We have never been more fanatical about perfection. What is even more concerning is happiness being valued in terms of material possessions. That we *should* have the perfect car, perfect job, perfect house etc.
Your dream is sometimes not your dream, but a dream that someone else subconsciously has painted for you. We could be satisfied with far less, but we always push ourselves to do more, because truth be told, society is not impressed with frugality. As an example, look around, and see how many people are complimenting someone for their money-saving skills. We never say “Wow, you saved so much money by buying a small house/car/TV” We never show off our small expenses, but are quick to pose in front of a fancy restaurant or expensive car or check-in to business class lounges on Facebook.
The showstoppers, the ones with a deep pocket are admired, whereas the ones who enjoy a quiet and peaceful life are looked down upon. But then the world doesn’t care if you slip into debt or depression either.
Don’t let everyone’s preconceived notions steal you away from your one true goal and ambition: happiness.

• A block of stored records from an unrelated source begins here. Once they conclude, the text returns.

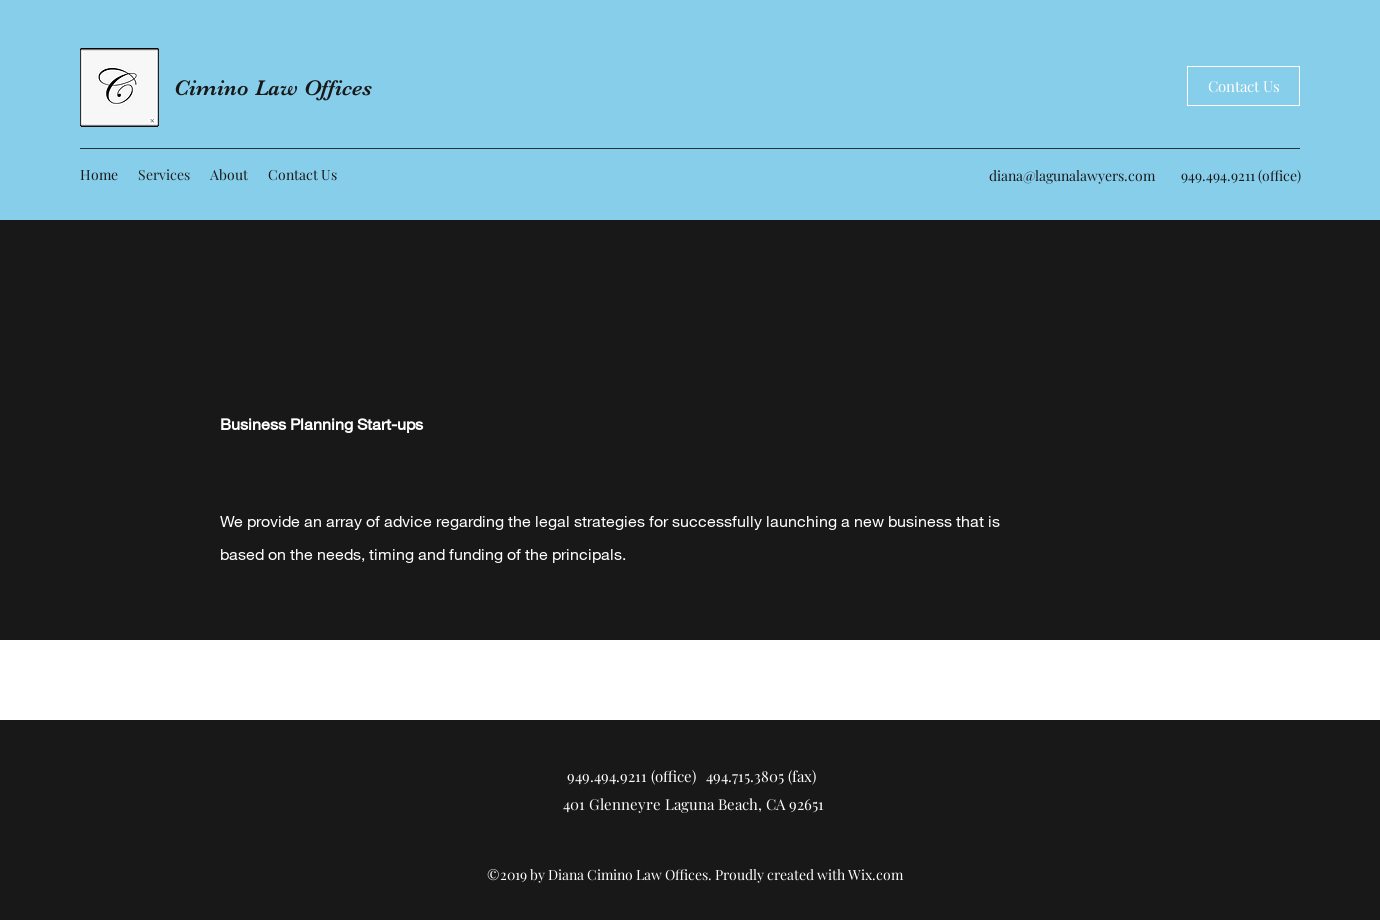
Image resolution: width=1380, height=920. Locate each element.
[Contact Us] (1243, 86)
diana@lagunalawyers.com (1072, 175)
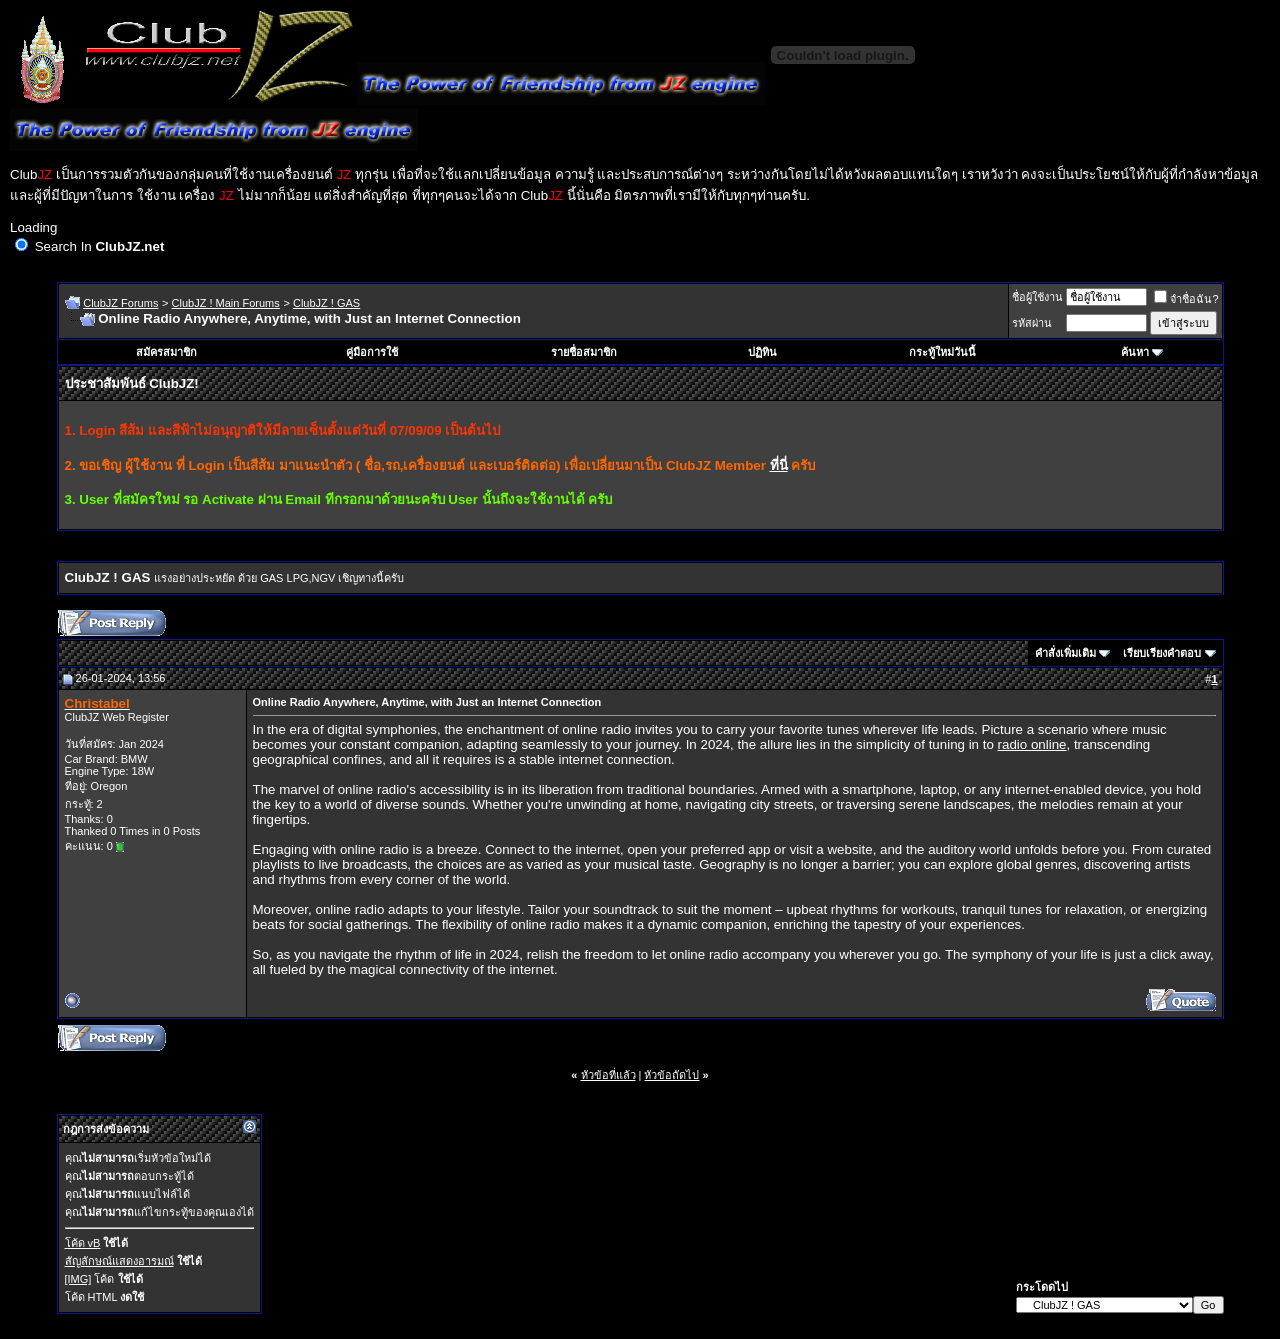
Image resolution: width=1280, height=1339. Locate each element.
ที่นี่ (779, 465)
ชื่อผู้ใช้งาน (1037, 297)
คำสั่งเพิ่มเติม (1065, 653)
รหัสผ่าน (1032, 323)
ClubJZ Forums (120, 303)
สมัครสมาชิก (166, 352)
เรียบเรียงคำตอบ (1162, 653)
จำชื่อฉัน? (1186, 299)
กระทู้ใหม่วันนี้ (942, 352)
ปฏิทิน (762, 352)
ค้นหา (1135, 352)
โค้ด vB (83, 1243)
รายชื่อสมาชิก (584, 352)
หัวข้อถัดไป (671, 1075)
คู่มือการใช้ (372, 352)
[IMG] (78, 1279)
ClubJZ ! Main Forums (226, 303)
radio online (1032, 744)
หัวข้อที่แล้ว (608, 1075)
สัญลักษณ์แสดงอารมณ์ (119, 1261)
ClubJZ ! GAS (326, 303)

As a single, mid-30-year-old, I have given solitude enough chance to say now with confidence that – it is grossly underrated.
Solitude is peaceful, solitude is kind, solitude can be friendly and as intoxicating as wine.
Most will never know because the general perception of solitude is not appealing. Even a quick image search on solitude will display an array of dark, gloomy, and depressed visuals. I had to refine my search to “happy single woman” to get the picture above.
No one wants to give solitude a chance. What we truly are scared of is its notorious doppelganger – loneliness. They both might look the same, but are as different as chalk and cheese.
We are afraid of solitude because there is this constant expectation, from society and ourselves included, to find that perfect partner. You need to find “The One”, only then are you deemed “complete”. Your life is worthless otherwise. I wonder who was the first person who fed this thought into our minds.
The truth is – we can feel complete in so many different ways. Through our platonic friendships, activities, hobbies, work, parents, extended family. But we choose to feel complete only with a partner. Trying to convince ourselves we are not whole on our own.
For the longest time, I wanted to get married, follow the usual societal norms. But in my mind, I would question my motive behind it. Did I want to get married? Or was I interested in getting married because that’s what everyone does? I feel it was the latter. I just wanted to follow the rules set by society for a woman – work, get married before 30, and have children. It took one marriage to make me realize, maybe the time for me was not right back then. I dived into it way too early. Primarily because of pressure. Partly because of confusion.
I hope a day comes when solitude isn’t mistaken for loneliness. They are poles apart. One gives you freedom, the other pain. One gives you peace, the other trauma. One gives you clarity, the other makes you commit blunders out of impatience.
I hope one day, solitude, my sweet misunderstood friend, people give you a fair chance. Find out for themselves that you are not so bad, after all.